Alleghany Health & Rehab: Abuse Prevention Fails VA
CLIFTON FORGE, VA - Federal inspectors have identified significant violations at Alleghany Health and Rehab related to the facility's failure to protect residents from abuse and maintain basic care standards during a January 2025 inspection.
Administrative Failures Create Risk for Vulnerable Residents
The most serious findings centered on the facility's administration failing to effectively prevent and address resident-to-resident abuse, despite having documented evidence of ongoing problems. Inspectors discovered that facility leadership had been aware of repeated incidents involving sexually explicit comments, threats, and physical aggression from one resident toward others, particularly targeting a female resident with a documented history of trauma.
According to the inspection report, Resident #8 had experienced multiple instances of sexual harassment from another resident who made explicit comments such as demanding sexual acts and threatening violence. The targeted resident, who had previously reported being "molested three times in the past," told inspectors she was afraid to sleep at night, fearing the aggressive resident would enter her room.
The facility's own documentation revealed a pattern of incidents dating back to June 2023, including instances where the aggressive resident physically attacked others, threw objects, and made threats to "blow up the building." Despite these documented behaviors, facility administrators failed to implement adequate protective measures or properly investigate the incidents as required by federal regulations.
Medical records showed that eleven staff members were aware of the ongoing abusive behaviors but had only implemented minimal interventions such as 15-minute checks and offering snacks to calm the resident. Some staff reported that previous administrators would purchase food to pacify the aggressive resident rather than addressing the underlying behavioral issues.
Psychiatric Services Gap Compromises Mental Health Care
A critical contributing factor to the abuse situation was the facility's loss of psychiatric services for over three months. The inspection revealed that the facility's psychiatric provider resigned in mid-October 2024, leaving residents with mental health needs without adequate professional support until a new provider began in late January 2025.
This gap in psychiatric care was particularly problematic given that the facility serves 66 residents with dementia, 32 with behavioral health diagnoses, and 32 requiring behavioral health services. During the three-month period without proper psychiatric oversight, residents were managed only through telehealth visits and care from medical providers who lacked specialized mental health training.

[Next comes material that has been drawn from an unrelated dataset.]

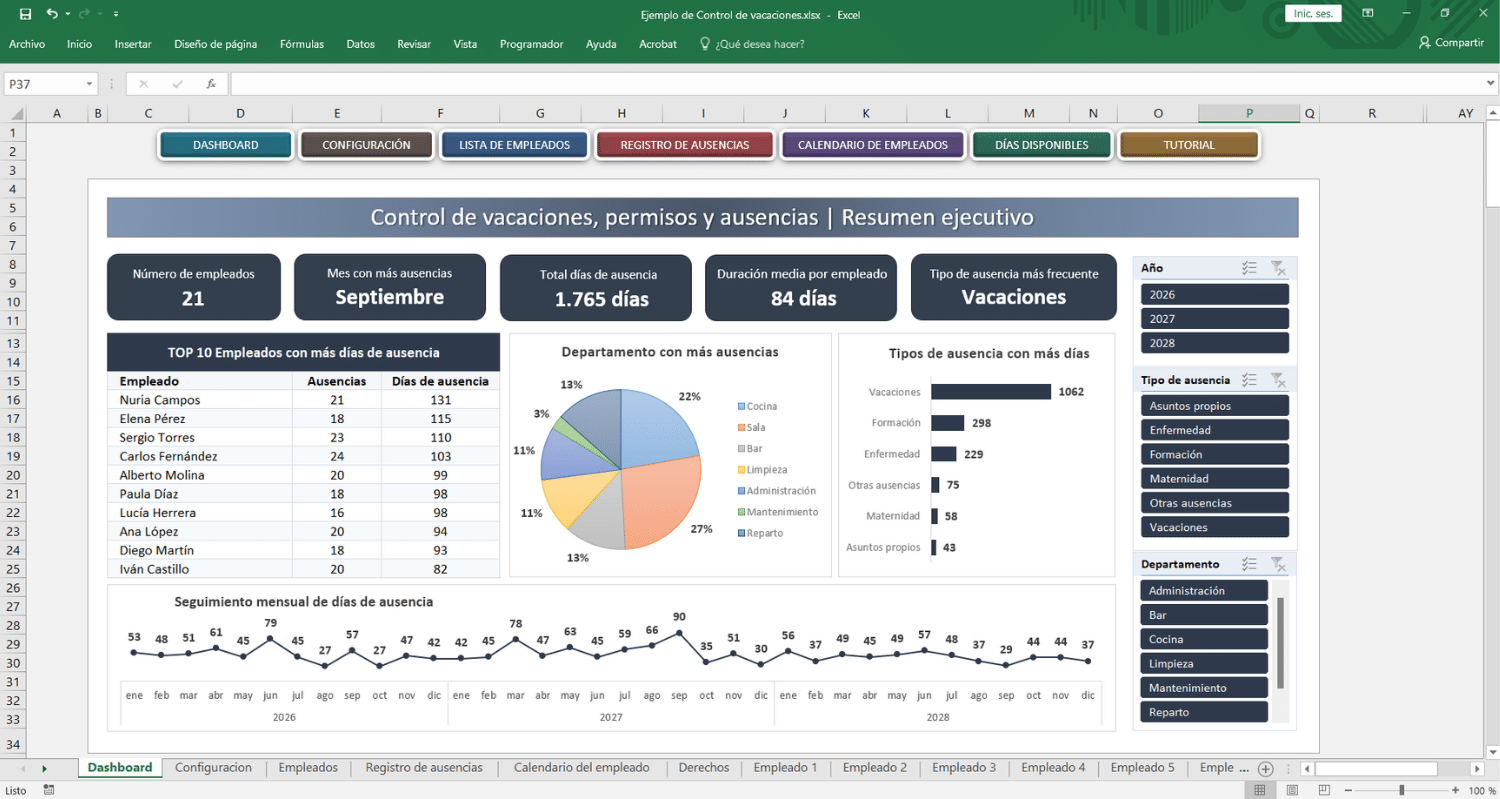This screenshot has height=799, width=1500.
Task: Clear the Departamento slicer filter
Action: [x=1277, y=564]
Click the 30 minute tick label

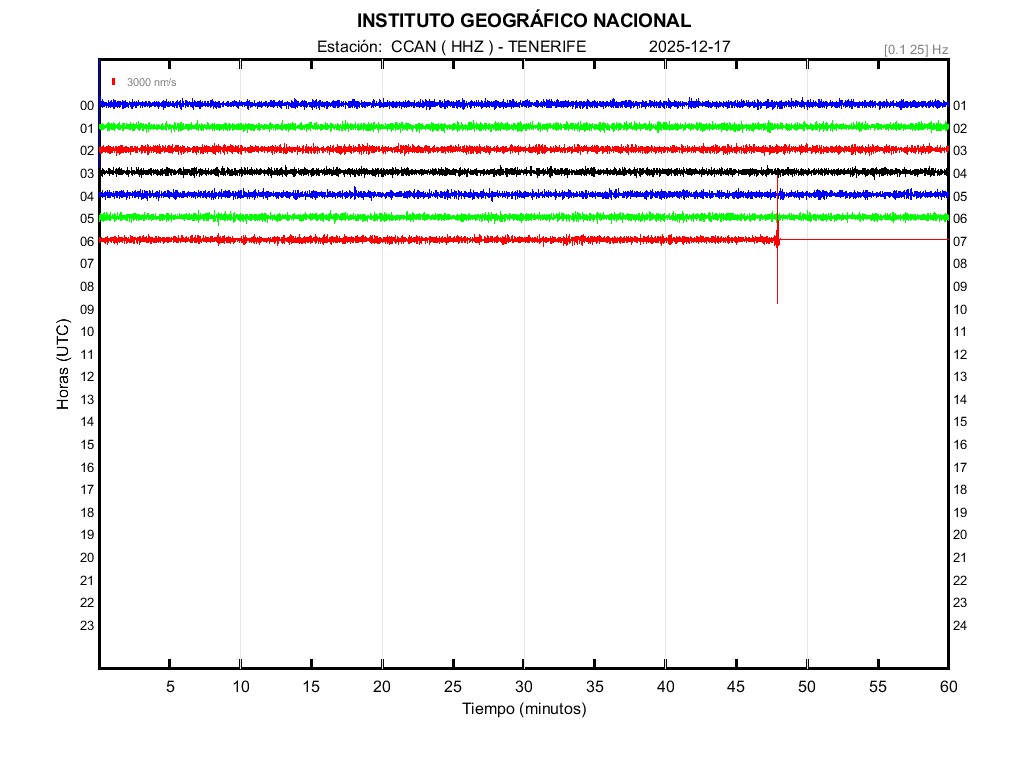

The absence of psychiatric services directly impacted medication management for the aggressive resident, whose antipsychotic medication was not properly adjusted according to hospital discharge recommendations. The facility's nurse practitioner acknowledged being unaware of critical dosing instructions from the hospital, stating she would have followed the recommendations if she had seen them.
Mental health professionals recognize that consistent psychiatric care is essential for nursing home residents with behavioral disorders. Interruptions in psychiatric services can lead to medication non-compliance, increased agitation, and deteriorating mental health status. For residents with dementia and behavioral issues, regular psychiatric evaluation helps optimize medications, adjust treatment plans, and prevent behavioral escalations that can endanger other residents.
Staff Conduct Issues and Inadequate Investigations
The facility also failed to properly address allegations of verbal abuse by a certified nursing assistant. Resident #17 reported being spoken to rudely when requesting a shower outside her scheduled days, with the aide allegedly saying "absolutely not" in a harsh manner and providing conflicting information about shower schedules.
The incident left the resident emotionally distressed, calling her husband in tears and requesting to go home. She reported becoming hesitant to use her call light due to fear of receiving more hostile treatment. Despite the social worker acknowledging the incident constituted abuse and neglect, the facility administrator treated it as a customer service issue rather than an abuse allegation.
This response violated the facility's own abuse policies, which clearly define verbal abuse as conduct that causes humiliation, intimidation, or fear. Federal regulations require immediate reporting and investigation of abuse allegations, with appropriate protective measures implemented during the investigation process.